SCAI Question 6

Values & Norms To Align AI: Elicitation And Implementation

How do we elicit the values and norms to which we wish to align AI systems, and implement them?

Context & Assumptions

Increasingly capable AI systems are being used to perform more complex sequences of actions without human supervision. We collectively need to know how we want them to behave and how to ensure they do so. This has historically been described as “the alignment problem”. However, the aim of aligning systems to “user intent” or to “human values” is a double-edged sword. Users might have malicious intents; humans can have abhorrent values. In addition, and not coincidentally, the project of AI alignment has been pursued in a narrowly technical way, without drawing enough on broader expertise (e.g., from the social sciences and humanities), even as other areas of responsible AI have done more to integrate their research with other fields. There is an urgent need to develop an agenda for AI alignment that draws on this broader understanding to ensure that AI systems behave appropriately.

Question

How do we elicit the values and norms to which we wish to align AI systems, and how do we implement those values and norms?

Indicators of Progress

Eliciting the values and norms to which we wish to align AI systems is not a novel problem. It is simply the challenge of reaching a collective decision on matters of common concern. The first stage is to provide the theoretical and empirical resources for public debate and individual decision-making:

We need well-grounded research anticipating potential societal impacts of more capable AI systems. Social scientists and computer scientists should collaborate to explore different possible futures for AI, and to learn from the rich experience with previously deployed systems to anticipate likely risks of future systems.
We need clear articulations of familiar normative considerations that those potential impacts raise. For example, most societies already have clear, albeit disputed, views on values like discrimination, accountability, and transparency. The goal then is to apply and refine those values for this particular application.
We need a theoretical approach to unfamiliar normative considerations raised by those potential impacts. Some questions raised by more capable AI systems will not come with ready-made answers. For example, if A delegates an action to B, then do the reasons that apply to B when B acts depend on whether B is a human or an AI agent? Which behaviours are acceptable or unacceptable from AI agents? When interacting with humans, one set of rules might apply, but which rules will apply in multi-agent situations? Or, can extremely capable AI systems ever be consistent with democratic government? More generally, should societies even be pursuing the goal of AI capability beyond a certain threshold?
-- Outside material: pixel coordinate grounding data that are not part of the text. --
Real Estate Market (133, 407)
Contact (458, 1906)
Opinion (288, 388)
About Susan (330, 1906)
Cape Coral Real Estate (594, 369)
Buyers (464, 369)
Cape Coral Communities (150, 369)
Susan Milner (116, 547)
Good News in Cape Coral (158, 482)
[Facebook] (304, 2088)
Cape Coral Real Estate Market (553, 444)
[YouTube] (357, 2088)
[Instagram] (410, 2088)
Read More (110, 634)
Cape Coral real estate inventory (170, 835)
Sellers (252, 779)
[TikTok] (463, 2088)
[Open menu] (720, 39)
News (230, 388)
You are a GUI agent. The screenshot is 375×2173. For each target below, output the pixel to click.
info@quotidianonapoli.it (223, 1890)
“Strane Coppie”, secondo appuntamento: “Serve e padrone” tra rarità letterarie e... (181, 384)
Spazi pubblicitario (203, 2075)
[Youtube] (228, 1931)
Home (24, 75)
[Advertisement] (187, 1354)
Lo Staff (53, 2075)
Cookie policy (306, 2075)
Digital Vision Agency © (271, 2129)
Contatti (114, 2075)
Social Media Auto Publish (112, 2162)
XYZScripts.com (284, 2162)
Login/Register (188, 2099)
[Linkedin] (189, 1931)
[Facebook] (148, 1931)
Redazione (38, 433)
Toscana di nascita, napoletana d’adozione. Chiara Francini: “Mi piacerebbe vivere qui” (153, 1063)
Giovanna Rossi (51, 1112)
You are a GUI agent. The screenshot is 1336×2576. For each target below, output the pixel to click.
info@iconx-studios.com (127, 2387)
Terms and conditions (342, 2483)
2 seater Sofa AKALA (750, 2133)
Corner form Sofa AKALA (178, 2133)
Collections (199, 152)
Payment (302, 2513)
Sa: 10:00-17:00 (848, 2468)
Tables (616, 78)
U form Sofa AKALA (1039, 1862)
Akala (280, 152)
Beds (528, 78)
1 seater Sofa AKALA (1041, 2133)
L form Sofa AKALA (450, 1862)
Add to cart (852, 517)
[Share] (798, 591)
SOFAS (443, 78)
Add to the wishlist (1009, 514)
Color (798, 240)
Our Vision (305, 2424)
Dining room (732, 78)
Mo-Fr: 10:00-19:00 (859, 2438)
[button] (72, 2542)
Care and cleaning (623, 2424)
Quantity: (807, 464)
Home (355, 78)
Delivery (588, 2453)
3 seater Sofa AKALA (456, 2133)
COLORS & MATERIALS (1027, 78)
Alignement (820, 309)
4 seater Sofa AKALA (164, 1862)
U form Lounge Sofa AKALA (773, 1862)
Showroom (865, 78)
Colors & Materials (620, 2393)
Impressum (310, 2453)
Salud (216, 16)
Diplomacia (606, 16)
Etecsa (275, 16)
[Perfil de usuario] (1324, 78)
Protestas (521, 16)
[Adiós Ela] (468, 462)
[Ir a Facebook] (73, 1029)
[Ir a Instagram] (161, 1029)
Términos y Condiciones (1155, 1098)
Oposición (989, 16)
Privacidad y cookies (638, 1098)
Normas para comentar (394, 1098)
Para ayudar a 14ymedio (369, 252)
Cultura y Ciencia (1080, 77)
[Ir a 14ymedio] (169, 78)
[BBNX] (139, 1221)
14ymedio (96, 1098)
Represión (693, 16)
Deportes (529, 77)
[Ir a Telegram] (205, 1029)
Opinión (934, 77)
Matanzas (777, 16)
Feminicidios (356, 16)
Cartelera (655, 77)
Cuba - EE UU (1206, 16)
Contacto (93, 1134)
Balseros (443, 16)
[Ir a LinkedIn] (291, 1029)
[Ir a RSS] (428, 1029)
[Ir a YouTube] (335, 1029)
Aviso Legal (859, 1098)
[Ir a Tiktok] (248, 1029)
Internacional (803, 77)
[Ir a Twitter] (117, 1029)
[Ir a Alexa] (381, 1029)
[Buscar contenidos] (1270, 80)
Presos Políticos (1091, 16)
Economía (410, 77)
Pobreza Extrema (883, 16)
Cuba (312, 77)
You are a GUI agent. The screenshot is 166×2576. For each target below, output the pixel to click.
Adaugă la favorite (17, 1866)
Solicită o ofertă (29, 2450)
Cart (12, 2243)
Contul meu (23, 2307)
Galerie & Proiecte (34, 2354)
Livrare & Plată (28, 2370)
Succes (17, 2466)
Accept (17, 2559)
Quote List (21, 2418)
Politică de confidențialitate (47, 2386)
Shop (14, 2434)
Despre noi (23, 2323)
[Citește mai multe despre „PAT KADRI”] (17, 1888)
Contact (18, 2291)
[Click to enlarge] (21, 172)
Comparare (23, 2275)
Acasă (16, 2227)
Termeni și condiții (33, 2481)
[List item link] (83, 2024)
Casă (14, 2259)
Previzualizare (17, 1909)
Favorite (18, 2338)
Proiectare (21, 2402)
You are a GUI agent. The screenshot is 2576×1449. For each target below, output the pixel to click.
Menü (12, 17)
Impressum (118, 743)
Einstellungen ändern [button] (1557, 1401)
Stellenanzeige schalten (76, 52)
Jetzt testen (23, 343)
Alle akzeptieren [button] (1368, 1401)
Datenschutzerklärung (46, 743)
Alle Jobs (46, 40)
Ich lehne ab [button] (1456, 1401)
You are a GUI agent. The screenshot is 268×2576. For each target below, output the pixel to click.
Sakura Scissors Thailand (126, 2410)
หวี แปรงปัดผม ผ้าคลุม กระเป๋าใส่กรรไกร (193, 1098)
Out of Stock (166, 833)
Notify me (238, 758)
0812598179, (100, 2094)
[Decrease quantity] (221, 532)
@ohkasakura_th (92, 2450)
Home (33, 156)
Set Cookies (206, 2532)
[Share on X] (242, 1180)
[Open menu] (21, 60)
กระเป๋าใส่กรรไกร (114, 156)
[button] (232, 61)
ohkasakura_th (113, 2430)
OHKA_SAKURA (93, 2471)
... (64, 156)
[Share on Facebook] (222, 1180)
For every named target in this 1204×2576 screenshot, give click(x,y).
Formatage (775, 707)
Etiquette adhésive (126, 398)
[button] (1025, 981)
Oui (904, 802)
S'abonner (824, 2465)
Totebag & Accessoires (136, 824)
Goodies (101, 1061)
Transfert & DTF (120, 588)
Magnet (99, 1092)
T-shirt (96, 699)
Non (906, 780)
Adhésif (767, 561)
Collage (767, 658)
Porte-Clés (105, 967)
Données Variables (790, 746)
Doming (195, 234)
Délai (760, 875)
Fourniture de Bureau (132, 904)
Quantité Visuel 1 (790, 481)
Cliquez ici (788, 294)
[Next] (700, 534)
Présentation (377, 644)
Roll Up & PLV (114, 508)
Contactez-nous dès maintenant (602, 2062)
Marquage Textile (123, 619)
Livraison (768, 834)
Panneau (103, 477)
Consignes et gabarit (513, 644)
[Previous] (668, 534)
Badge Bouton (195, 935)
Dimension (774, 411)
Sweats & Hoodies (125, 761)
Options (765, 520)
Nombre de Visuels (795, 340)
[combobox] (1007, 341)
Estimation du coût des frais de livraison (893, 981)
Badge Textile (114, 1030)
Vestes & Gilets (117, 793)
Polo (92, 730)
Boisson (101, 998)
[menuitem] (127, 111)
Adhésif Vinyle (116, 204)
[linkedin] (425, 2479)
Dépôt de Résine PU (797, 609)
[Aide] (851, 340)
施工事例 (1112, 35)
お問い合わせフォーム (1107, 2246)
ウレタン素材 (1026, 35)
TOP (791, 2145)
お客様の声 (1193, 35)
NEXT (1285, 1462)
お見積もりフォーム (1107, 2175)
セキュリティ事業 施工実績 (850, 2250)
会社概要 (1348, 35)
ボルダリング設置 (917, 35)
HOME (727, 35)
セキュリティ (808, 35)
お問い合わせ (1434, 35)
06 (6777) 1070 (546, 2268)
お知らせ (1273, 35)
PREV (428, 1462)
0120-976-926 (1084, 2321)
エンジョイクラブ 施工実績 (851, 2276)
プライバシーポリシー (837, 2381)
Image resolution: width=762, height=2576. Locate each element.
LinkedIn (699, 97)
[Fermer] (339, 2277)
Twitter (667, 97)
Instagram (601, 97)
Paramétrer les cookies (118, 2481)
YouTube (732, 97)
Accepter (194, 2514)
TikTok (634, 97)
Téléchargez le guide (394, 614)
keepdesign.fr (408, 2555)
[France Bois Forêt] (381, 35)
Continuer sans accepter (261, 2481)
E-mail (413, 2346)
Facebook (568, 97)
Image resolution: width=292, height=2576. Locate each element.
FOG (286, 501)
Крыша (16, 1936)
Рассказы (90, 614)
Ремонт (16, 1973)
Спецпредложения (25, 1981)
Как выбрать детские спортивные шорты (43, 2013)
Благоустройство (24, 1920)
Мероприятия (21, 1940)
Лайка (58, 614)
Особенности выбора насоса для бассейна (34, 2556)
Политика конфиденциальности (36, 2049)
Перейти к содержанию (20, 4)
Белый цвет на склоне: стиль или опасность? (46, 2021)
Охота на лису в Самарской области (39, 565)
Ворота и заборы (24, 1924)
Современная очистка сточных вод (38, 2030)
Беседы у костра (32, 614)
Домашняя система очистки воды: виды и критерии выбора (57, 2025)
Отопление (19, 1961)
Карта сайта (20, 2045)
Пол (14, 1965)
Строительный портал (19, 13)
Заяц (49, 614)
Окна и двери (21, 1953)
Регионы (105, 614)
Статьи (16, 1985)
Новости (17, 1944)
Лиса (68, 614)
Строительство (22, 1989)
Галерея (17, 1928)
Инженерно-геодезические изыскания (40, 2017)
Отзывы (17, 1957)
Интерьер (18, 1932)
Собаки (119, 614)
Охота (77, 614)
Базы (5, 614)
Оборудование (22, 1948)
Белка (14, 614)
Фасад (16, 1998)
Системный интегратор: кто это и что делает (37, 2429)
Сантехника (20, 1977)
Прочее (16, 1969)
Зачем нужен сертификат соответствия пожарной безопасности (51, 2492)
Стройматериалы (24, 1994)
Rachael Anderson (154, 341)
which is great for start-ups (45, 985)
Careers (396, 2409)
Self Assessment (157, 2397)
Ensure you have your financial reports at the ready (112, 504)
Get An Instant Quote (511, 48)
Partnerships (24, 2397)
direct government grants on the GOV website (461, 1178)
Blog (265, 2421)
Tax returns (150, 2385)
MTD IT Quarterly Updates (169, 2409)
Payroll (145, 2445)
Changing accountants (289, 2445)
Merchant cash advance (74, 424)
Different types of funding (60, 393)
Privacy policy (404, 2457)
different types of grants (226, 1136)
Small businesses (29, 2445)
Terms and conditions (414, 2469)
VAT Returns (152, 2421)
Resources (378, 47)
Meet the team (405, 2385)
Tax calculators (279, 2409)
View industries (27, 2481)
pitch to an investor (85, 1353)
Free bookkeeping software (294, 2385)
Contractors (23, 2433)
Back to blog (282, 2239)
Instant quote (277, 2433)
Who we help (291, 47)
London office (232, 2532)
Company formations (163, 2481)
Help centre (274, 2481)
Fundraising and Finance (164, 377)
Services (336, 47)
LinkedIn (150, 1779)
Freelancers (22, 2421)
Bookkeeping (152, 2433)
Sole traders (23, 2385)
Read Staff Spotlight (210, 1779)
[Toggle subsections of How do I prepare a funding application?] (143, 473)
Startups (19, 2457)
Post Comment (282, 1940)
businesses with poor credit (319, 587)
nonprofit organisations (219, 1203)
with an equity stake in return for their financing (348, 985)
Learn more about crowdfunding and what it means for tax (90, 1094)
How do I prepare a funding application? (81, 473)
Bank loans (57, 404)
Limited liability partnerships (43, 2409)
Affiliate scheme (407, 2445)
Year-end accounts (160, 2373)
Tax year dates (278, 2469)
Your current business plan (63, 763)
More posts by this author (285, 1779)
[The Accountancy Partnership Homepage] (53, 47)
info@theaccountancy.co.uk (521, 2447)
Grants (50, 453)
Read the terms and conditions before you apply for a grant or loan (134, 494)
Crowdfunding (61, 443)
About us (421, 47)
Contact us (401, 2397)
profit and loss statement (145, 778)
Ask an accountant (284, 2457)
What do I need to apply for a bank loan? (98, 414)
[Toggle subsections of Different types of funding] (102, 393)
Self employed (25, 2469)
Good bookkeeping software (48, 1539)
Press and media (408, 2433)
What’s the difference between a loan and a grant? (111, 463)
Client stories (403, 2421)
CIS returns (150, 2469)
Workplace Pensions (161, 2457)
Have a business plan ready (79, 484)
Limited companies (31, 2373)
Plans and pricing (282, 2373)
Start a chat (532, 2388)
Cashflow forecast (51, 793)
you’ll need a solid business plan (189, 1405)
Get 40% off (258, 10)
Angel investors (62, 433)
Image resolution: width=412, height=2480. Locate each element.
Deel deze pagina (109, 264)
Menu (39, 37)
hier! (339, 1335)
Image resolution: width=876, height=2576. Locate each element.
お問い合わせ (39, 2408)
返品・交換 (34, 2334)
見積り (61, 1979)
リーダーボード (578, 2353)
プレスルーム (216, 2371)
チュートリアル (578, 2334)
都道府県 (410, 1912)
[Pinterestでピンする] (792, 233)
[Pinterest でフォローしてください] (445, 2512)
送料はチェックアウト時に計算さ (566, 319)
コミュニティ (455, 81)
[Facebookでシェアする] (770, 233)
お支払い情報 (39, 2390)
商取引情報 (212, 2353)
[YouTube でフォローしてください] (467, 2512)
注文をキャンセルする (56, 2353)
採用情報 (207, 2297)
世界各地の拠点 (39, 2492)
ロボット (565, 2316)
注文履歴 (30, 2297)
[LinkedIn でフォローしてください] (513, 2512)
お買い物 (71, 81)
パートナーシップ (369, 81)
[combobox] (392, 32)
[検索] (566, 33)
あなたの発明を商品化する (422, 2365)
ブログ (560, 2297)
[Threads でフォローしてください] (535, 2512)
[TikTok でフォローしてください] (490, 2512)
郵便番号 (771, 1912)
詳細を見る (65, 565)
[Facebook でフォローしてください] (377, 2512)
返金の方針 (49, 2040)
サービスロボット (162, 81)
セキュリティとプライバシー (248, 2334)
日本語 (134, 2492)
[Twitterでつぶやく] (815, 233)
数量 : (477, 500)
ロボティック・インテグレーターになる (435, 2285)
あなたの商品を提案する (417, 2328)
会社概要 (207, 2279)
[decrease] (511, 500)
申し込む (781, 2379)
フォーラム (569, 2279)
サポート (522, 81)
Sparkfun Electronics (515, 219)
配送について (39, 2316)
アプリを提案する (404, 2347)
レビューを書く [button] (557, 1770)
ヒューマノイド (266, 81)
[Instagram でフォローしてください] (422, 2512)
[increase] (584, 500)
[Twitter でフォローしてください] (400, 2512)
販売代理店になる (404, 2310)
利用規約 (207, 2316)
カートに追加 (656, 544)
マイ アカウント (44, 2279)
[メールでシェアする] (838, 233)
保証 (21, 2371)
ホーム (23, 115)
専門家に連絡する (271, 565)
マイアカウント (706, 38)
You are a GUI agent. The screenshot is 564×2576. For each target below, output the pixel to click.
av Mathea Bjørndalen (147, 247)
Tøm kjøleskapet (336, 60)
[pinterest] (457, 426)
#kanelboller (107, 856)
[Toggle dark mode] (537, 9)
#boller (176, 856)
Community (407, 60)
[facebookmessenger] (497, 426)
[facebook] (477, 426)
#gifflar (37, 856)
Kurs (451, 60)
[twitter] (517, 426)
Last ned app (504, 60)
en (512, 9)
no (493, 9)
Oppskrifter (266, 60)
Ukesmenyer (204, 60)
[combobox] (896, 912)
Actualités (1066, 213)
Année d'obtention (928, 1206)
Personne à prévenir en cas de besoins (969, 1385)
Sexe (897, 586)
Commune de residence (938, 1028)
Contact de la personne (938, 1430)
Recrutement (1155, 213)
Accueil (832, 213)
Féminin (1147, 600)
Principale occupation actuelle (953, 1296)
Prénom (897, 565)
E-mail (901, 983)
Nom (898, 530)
The second step is to use our existing resources for collective decision-making and resolving moral disagreement. This means recognising at least three distinct layers of normative guidance, with different collectives being appropriate to decide on different layers. As with most other societal decision-making, this will involve some “constitutional” norms that are relatively settled, and others that should be regularly revisited and revised:

Some minimal norms should be decided at the global level, in the same way as the global community decides on certain basic human rights. Which highly capable AI systems should nobody be able to produce? What are the very minimum expectations for the behaviour of AI systems, on which the whole world can decide?
More substantive norms should be decided at the level of nation-states or other sub-global political units (e.g., the EU). By analogy, while all states in principle affirm the same basic human rights, they all have different approaches to civil and political rights. Operative questions: are there any AI systems that we want no one to produce? What are the minimum expectations for the behaviour of AI systems, on which we as a political community can decide?
Remaining norms can be the object of individual, or (sub-state) collective choice, including by companies. Operative questions: given the constraints described in A and B, which AI systems do we want to produce? Which behaviour (not just minimum expectations) do we want to see in our AI systems? Analogy: virtue in a person. If all you ever did was violate nobody’s human rights and not break the law, then that would not on its own speak well of you as a person. You also might aim to be honest, loyal, loving, conscientious, etc. Those who build AI systems that can act (in effect) autonomously should want to do more than the bare minimum.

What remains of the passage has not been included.